Film Review – Northern Soul



Northern Soul is a little film by director Elaine Constantine that came and went without so much as a whisper. Released in the UK in 2014, Northern Soul debuted in North America at TIFF in September 2015 and opened to a limited release in October, disappearing the following week.

In as much as the plot was formulaic, Northern Soul the film mostly flew under the mainstream radar because so few people (especially in North America) know what Northern Soul music actually is.

Northern Soul grew out of Mod, separated from its skinhead twin in style and sound but with much of the same working class attitude. In the wake of Motown and other successful US R&B labels of the 1960s, many smaller, much more obscure labels began recording, pressing extremely limited quantities of discs by artists who would, for the most part, remain unknown. In northern England in the late 1960s and early 1970s, while everyone else was listening to prog rock, pub bands and more psychedelic-oriented mainstream rock, working class kids in the north were listening to soul music, competing to find the most rare and obscure titles. DJs would travel to the US specifically to comb record stores to find even more rare discs.

While the scene was huge within the northern parts of England (Manchester, Lancashire, parts of Scotland and Wales) it was mostly unknown elsewhere, and remained so even after more mainstream bands like Soft Cell covered obscure Northern Soul tracks like “Tainted Love” in the 1980s.

In the film, an introverted misfit, John (played by Elliot James Langridge) attends a dance at a youth centre where he meets Matt (Joshua Whitehouse) who schools him in the music and style of the Northern Soul scene. John is a quick convert, especially to the drug use prevalent in the sub-culture, and garbage bags full of pills feature throughout the film as the boys get deeper into the music, aspiring to become DJs themselves, and begin associating with some inscrutable characters that ultimately cause their lives and dreams to come crashing down.

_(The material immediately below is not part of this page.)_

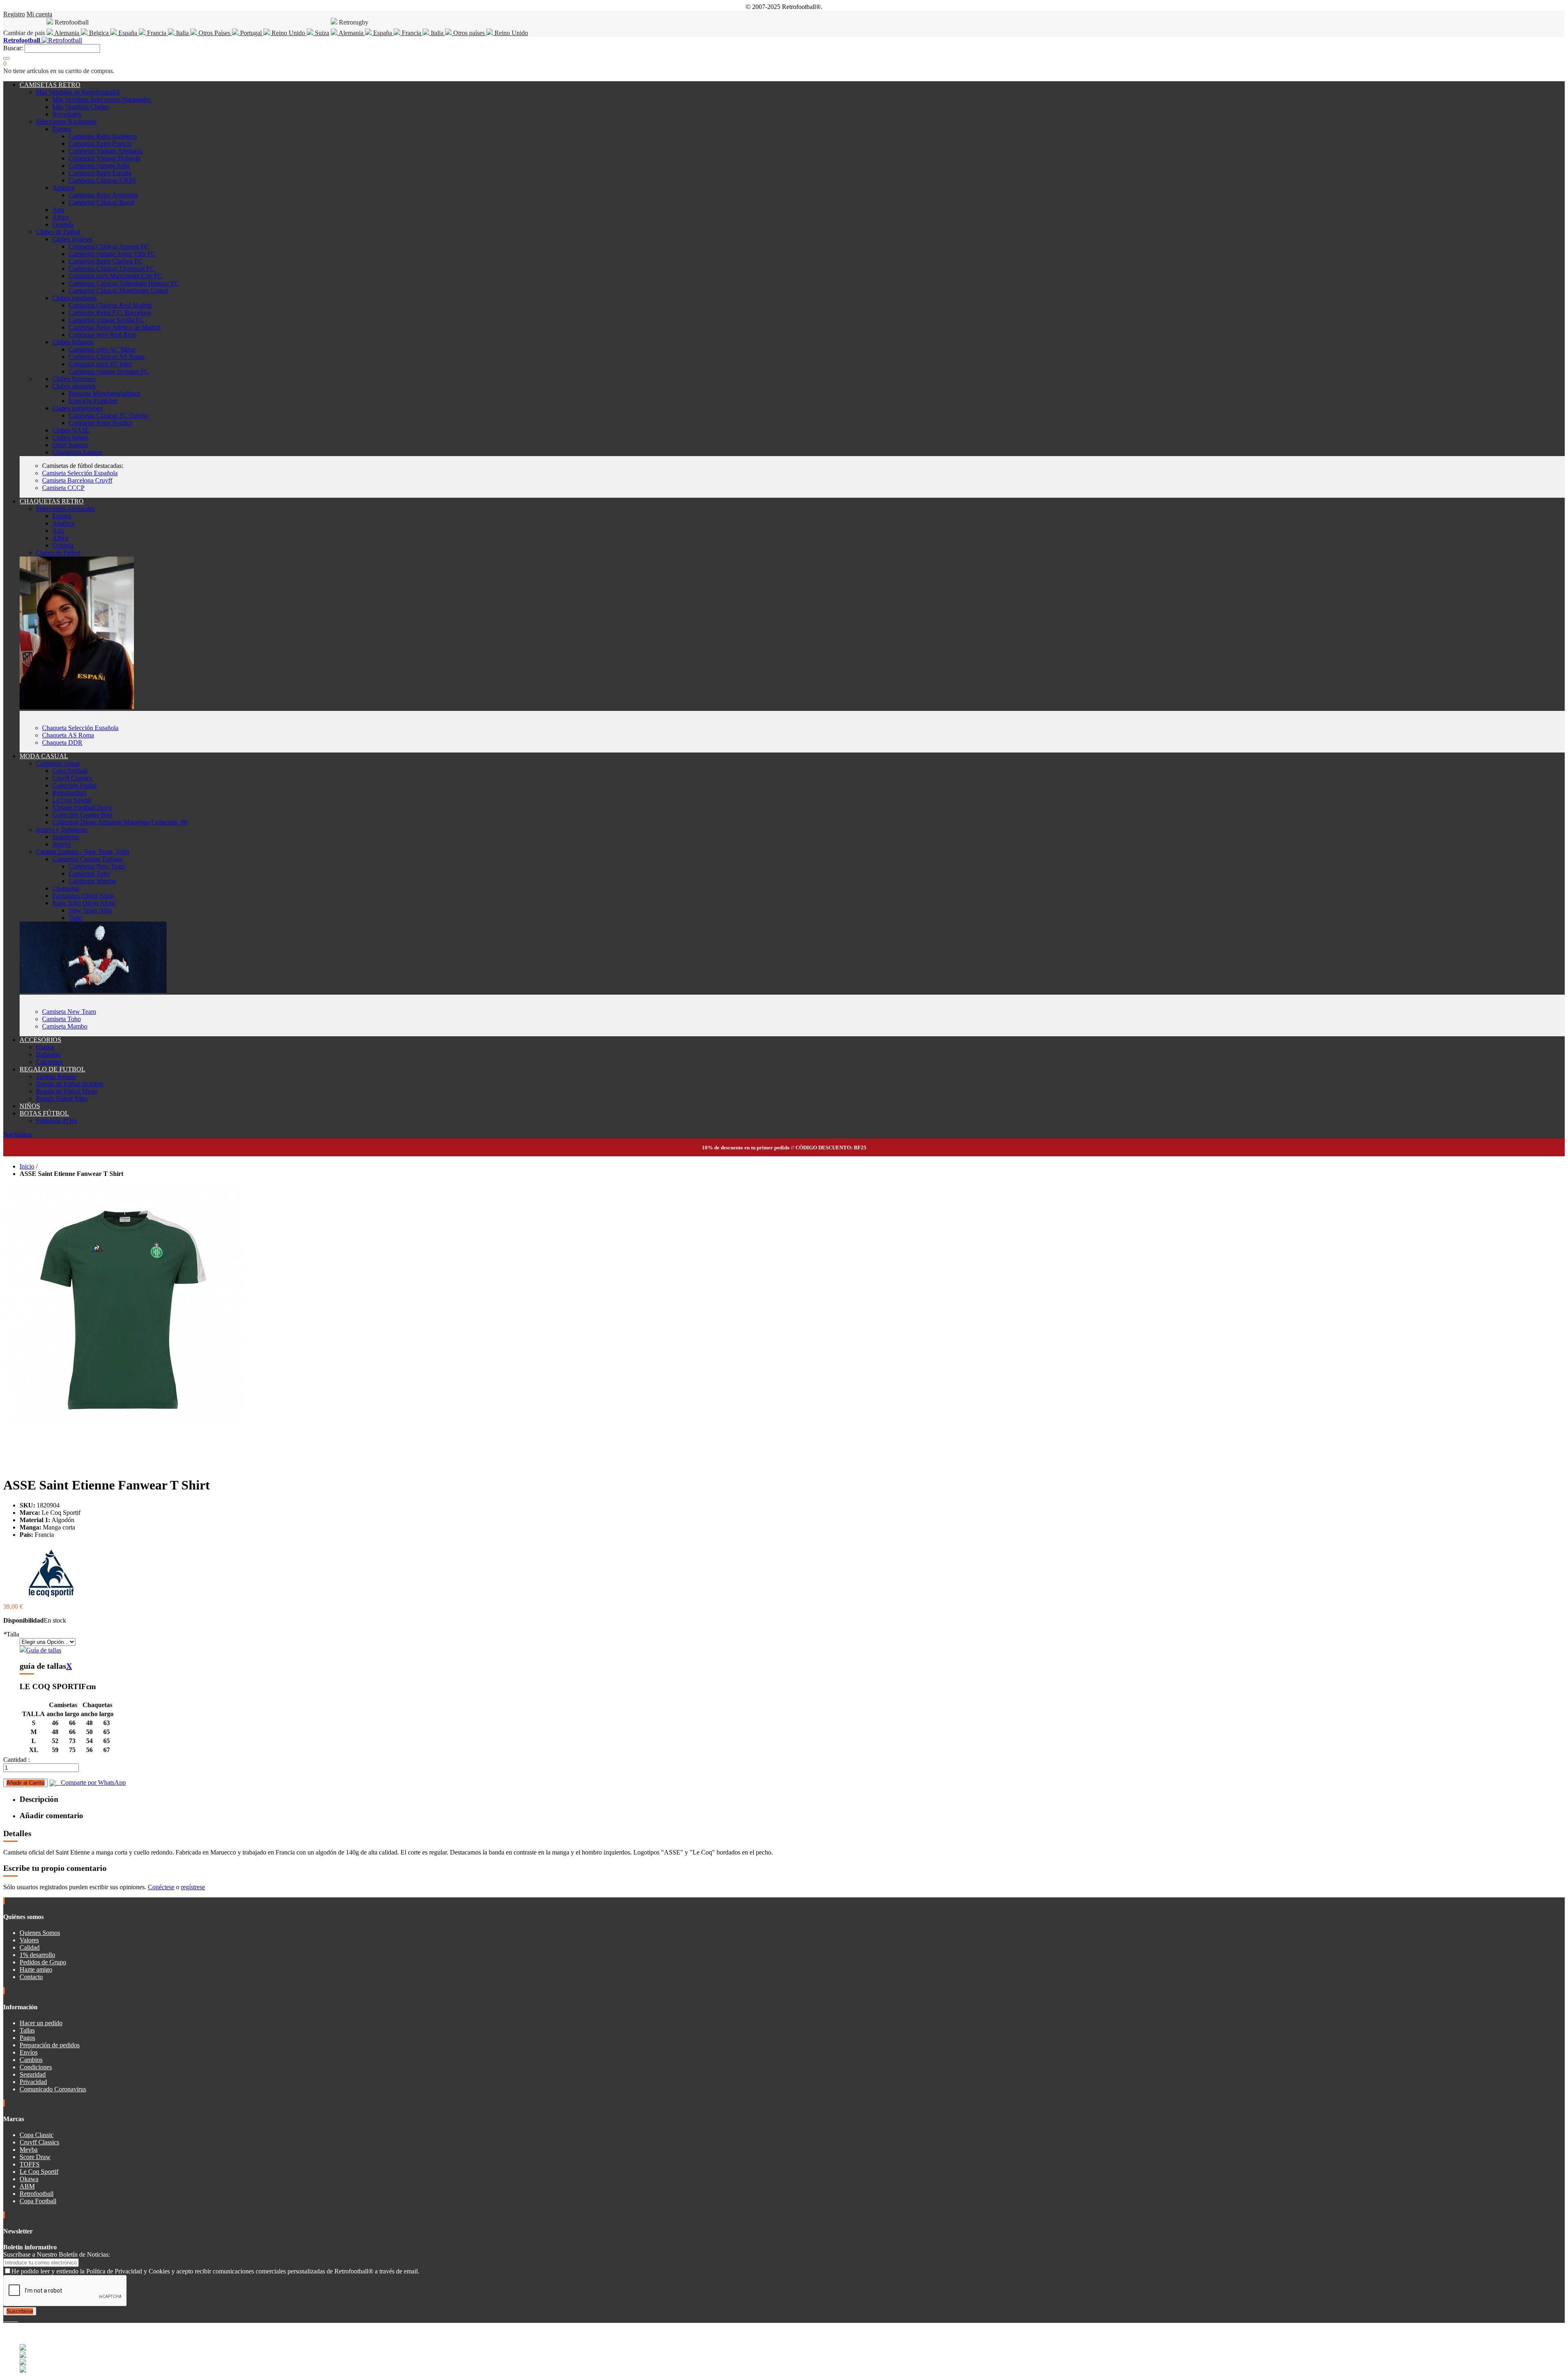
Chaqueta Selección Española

Constantine’s plot is simple and unchallenging, the stuff of buddy movies for time immemorial. Characters are often flat and cliched, the only woman of interest is Angela (Antonia Thomas), a black nurse who frequents the Northern Soul nights, and whom John has a crush on, barring of course John’s harpy mother played by Lisa Stansfield. (I’m being facetious… John’s Mom is so one-dimensional, she should have been a cartoon.)

The film is not without merit, however, because the hook of it all is how accurately it portrays the scene and its style – a tribe that still exists, possibly bigger than ever, almost 50 years on. That’s right, Northern Soul never went away – there are club nights still playing these records, and websites dedicated to supplying kit, from the eponymous badges and bags to baggy pants and circle skirts – the loose flowing clothing embraced by dancers in the sweltering heat of the dance floors.

Northern Soul the movie is a decent film to view if you’re looking for something fun and light-hearted. It’s not the most captivating film you’ll ever watch, but for music history buffs, or anyone interested in indie tribes and sub-cultures, the setting, music, dancing and fashion makes it worth checking out.